Un hombre en su esplendor,

al dar con asesinos

se toma con desdén

el cambio del aliento.

Sabe de muerte hasta los huesos,

el hombre creó la muerte.» [126]

De cualquier forma, al acabar este breve repaso reflexivo por la fe religiosa y sus consecuencias, quisiera dedicar un último homenaje a quienes se enfrentaron con riesgo de su vida a los fanáticos que en el fondo nada saben pero están dispuestos incluso a matar para ocultar el secreto de su ignorancia y su zozobra, que por lo demás todos compartimos. Una rosa pues para Hipatia, que exponía el pensamiento de los filósofos griegos, a la que los primeros monjes cristianos arrastraron y apalearon por las calles de Alejandría en el año 415 d.J.C. Y también flores de gratitud para Etienne Dolet, ajusticiado en la plaza Maubert de París, o para Giordano Bruno, que ardió en la de las Flores en Roma. Y tantos y tantos otros. [127]Quede claro que, si finalmente hay que elegir campo, estoy de su lado y no del de quienes están en posesión de la autoridad divina. Cuando sea mi hora, que me lleven junto a los réprobos de Santa Clara: ya que no tendré paraíso, que por lo menos me acompañe cerca, muy cerquita, la bahía de la Concha…

Apéndices

Algunas perplejidades sobre lo divino y lo social

«Tu miedo es poderoso

metafísico

el mío un joven empleado

con un maletín

con un archivo

y un cuestionario

cuándo nací

qué medios de vida

qué no he hecho

en qué no creo

qué hago aquí

cuándo dejaré de simular

a dónde iré

luego»

Tadeusz RÓZEWICZ, Miedo [128]

Buscar la verdad

«No tu verdad: la verdad.

Y ven conmigo a buscarla.

La tuya, guárdatela.»

Antonio MACHADO

Permítanme recordar algo poco memorable: la primera lección pública que pronuncié en mi vida, ante un público lógicamente escaso pero más atento o más cortés de lo que hubiera cabido esperar. La llamo «lección» irónicamente, en realidad fue una simple charla, una ocasión de mostrarme pedante queriendo ser sabio (por entonces yo no era más que un estudiante poco aplicado de último curso) frente a otros alumnos de cursos inferiores o resignados compañeros del mío.
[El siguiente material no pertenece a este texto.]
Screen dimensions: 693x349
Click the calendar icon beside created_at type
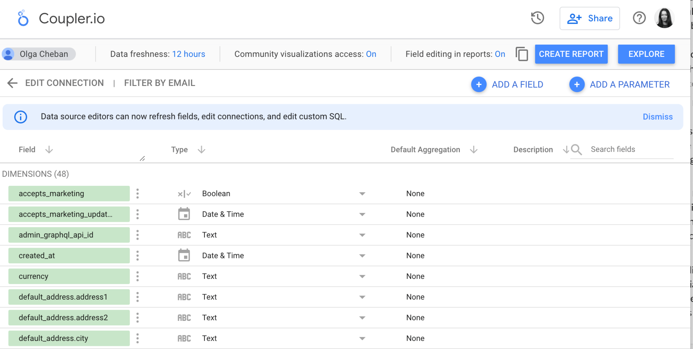pyautogui.click(x=184, y=255)
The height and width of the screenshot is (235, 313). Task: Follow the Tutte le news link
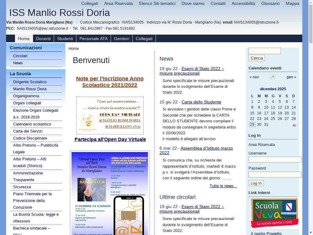[x=223, y=186]
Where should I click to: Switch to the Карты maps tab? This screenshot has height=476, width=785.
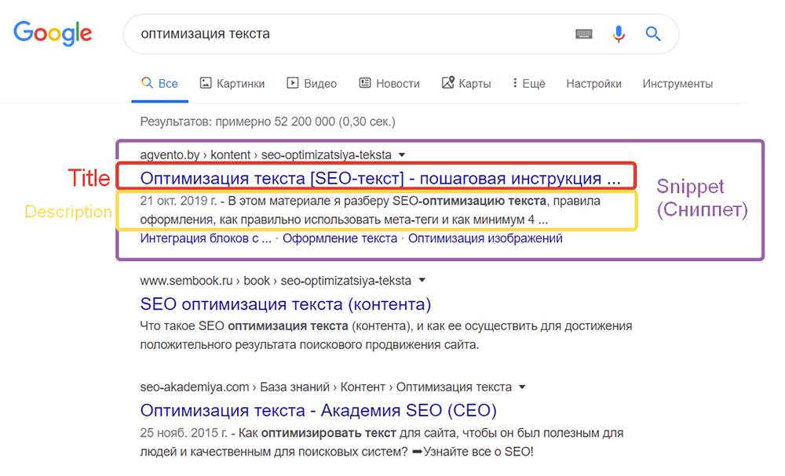(466, 83)
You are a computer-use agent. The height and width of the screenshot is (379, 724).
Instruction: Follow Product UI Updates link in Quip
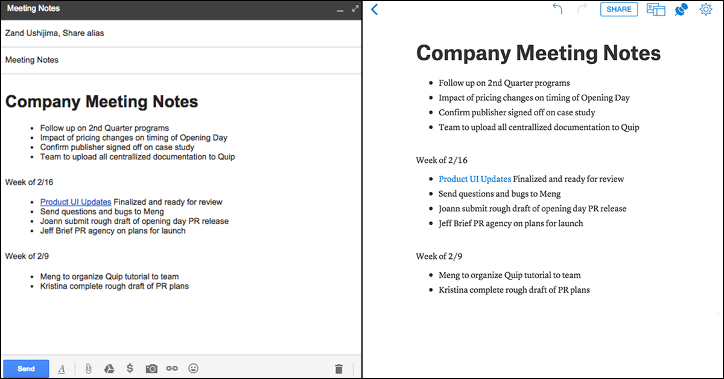point(475,179)
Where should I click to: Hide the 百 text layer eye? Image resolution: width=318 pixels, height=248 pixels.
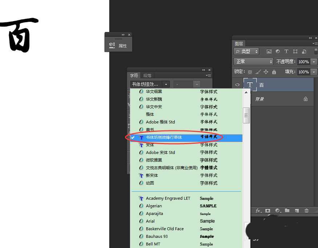click(237, 85)
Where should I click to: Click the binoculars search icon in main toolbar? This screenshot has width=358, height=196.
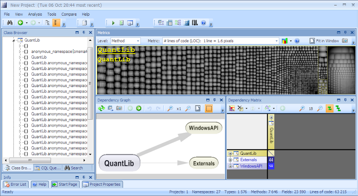point(9,22)
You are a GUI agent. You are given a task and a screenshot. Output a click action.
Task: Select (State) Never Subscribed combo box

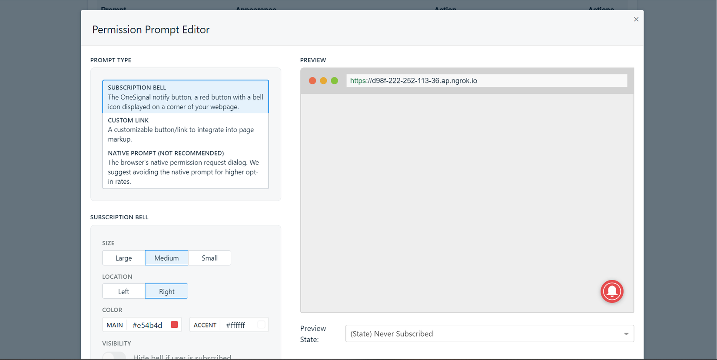(489, 334)
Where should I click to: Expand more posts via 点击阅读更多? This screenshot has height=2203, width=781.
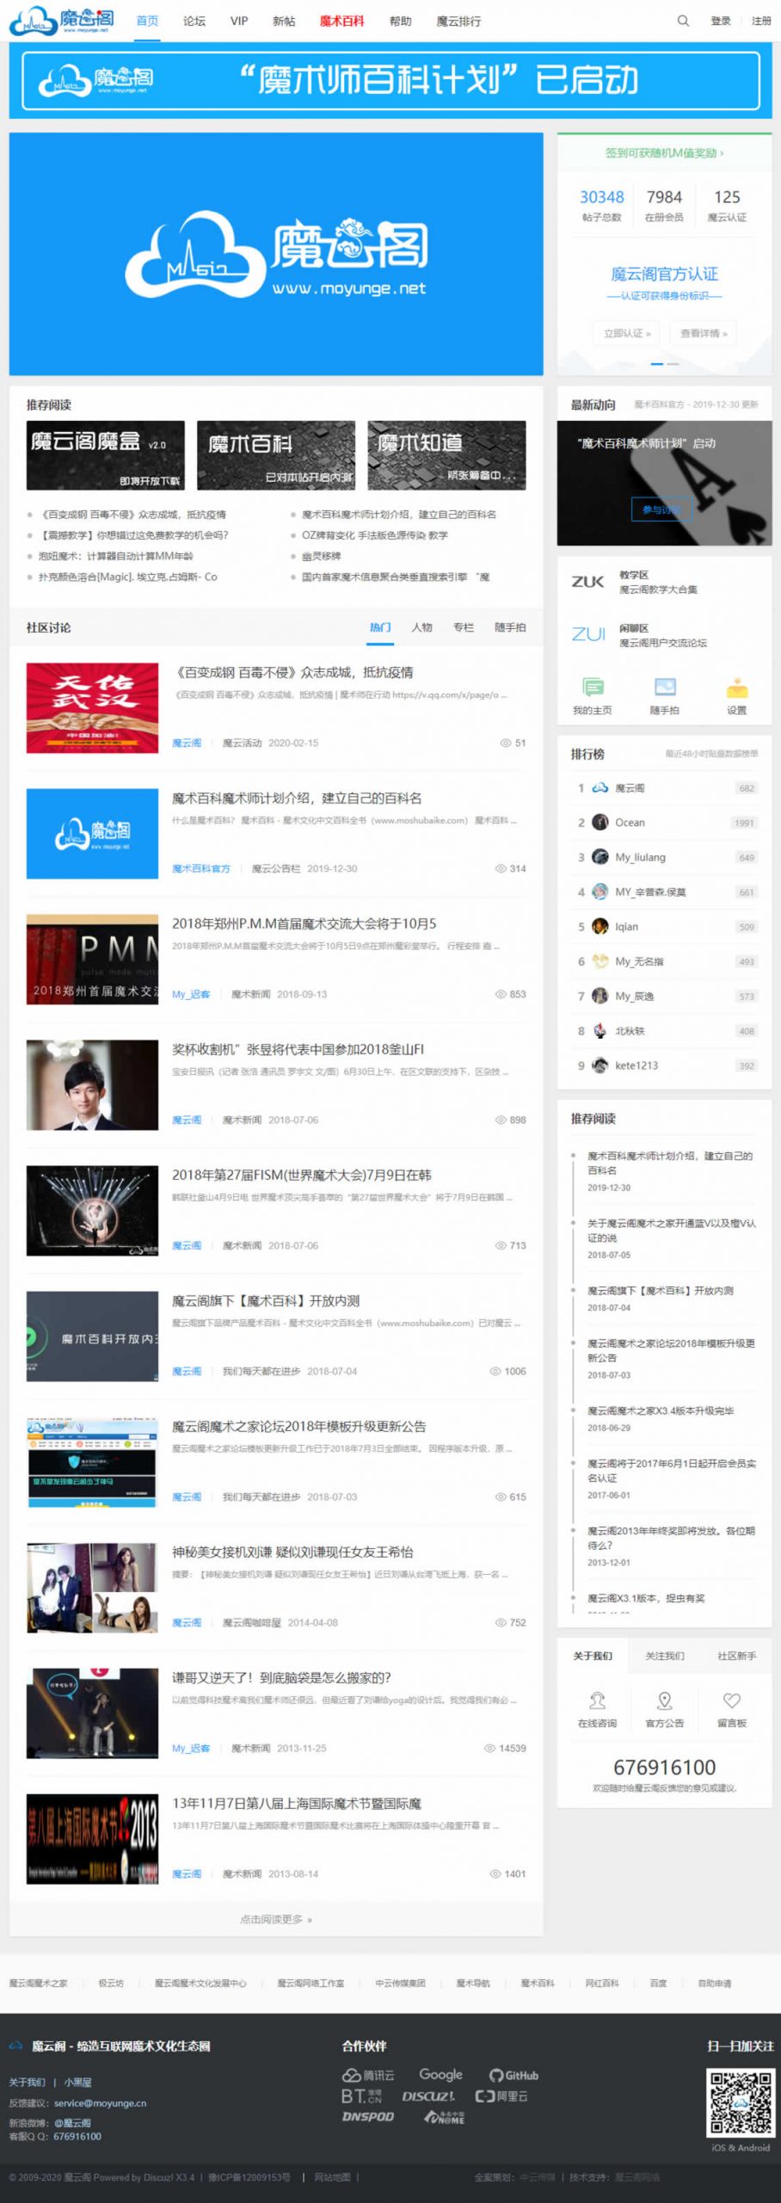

Sucedió este mínimo acontecimiento en la Facultad de Derecho de la Complutense, justo enfrente de mi propia casa de estudios, dentro de un aula cultural organizada por un antiguo amigo del colegio que se sintió obligado a invitarme por un erróneo o perverso sentido del compañerismo. El tema de mi disertación fue «El positivismo lógico», abstrusa cuestión de la que quizá entonces aún sabía menos que ahora, por imposible que parezca. Nada recuerdo de lo que dije, salvo que acabé con una cita que por entonces repetía a mansalva del poeta catalán Salvador Espriu, tomada y traducida de La pell de brau:

«Las palabras nos hundieron

en el negro pozo del espanto.

Otras palabras nos alzarán

hasta una nueva claridad.»

Considerada sin embargo con la perspectiva de los años, que borra y realza circunstancias respondiendo al engañoso aunque insustituible criterio que nuestros antepasados llamaban «destino», aquella inicial manifestación pública prefiguró de modo suficiente lo que iba a constituir mi trayectoria intelectual posterior. Los recovecos técnicos de la escuela filosófica de Moritz Schlick y Rudolf Carnap nunca me han sido demasiado familiares, ni siquiera demasiado simpáticos o congeniales. Pero elegí hablar de ese tema porque me parecía que encerraba un intento de crítica -desde un racionalismo exigente- de las brumosas propuestas de la metafísica dogmática y ancestral que constituían el noventa por ciento de lo que nos transmitían como pensamiento perenne nuestros más connotados maestros de la academia franquista. Probablemente era injusto en mi radicalismo, aunque -como señaló Jean Cocteau- tal es el privilegio y el deber de la juventud. En cualquier caso, lo más relevante del mensaje que pretendía transmitir estaba precisamente en los versos finales de Espriú, no en los trabajosos razonamientos escolares tomados de Alfred Julius Ayer y demás correligionarios. Ha sido la paradoja fundamental de mi vida teórica, ser un bravo racionalista enamorado del para mí casi ignoto método científico pero encontrar invariablemente las más ajustadas expresiones de la rigurosa concepción del mundo que he creído necesitar en las jaculatorias de los poetas… Así ocurre también en este caso puesto que en esa estrofa del poeta catalán están las voces que han proclamado condensadamente desde entonces mi modesta andadura: «palabras», «espanto» y «claridad».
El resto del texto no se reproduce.